[Provided material]
______________________________

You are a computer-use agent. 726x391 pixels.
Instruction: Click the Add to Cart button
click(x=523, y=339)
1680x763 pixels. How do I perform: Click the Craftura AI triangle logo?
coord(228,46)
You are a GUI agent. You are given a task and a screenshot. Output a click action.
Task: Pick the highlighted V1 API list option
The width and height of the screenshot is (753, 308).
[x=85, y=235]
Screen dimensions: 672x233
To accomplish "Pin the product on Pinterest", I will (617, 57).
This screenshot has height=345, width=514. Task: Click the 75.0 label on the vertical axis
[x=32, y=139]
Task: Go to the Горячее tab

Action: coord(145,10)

______________________________

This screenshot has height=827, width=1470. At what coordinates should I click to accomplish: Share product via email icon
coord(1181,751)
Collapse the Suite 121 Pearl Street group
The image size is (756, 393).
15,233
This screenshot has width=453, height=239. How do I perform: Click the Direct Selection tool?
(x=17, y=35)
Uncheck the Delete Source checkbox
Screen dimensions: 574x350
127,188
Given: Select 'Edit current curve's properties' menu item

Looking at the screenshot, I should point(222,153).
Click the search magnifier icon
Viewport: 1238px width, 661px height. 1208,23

______________________________

[Task statement]
Using the entries above, return exactly the lines from the line with "You are a GUI" to the line with "Screen dimensions: 672x233", counting both of those lines.

[Task answer]
You are a GUI agent. You are given a task and a screenshot. Output a click action.
Task: Pick the highlighted V1 API list option
The width and height of the screenshot is (753, 308).
[x=85, y=235]
Screen dimensions: 672x233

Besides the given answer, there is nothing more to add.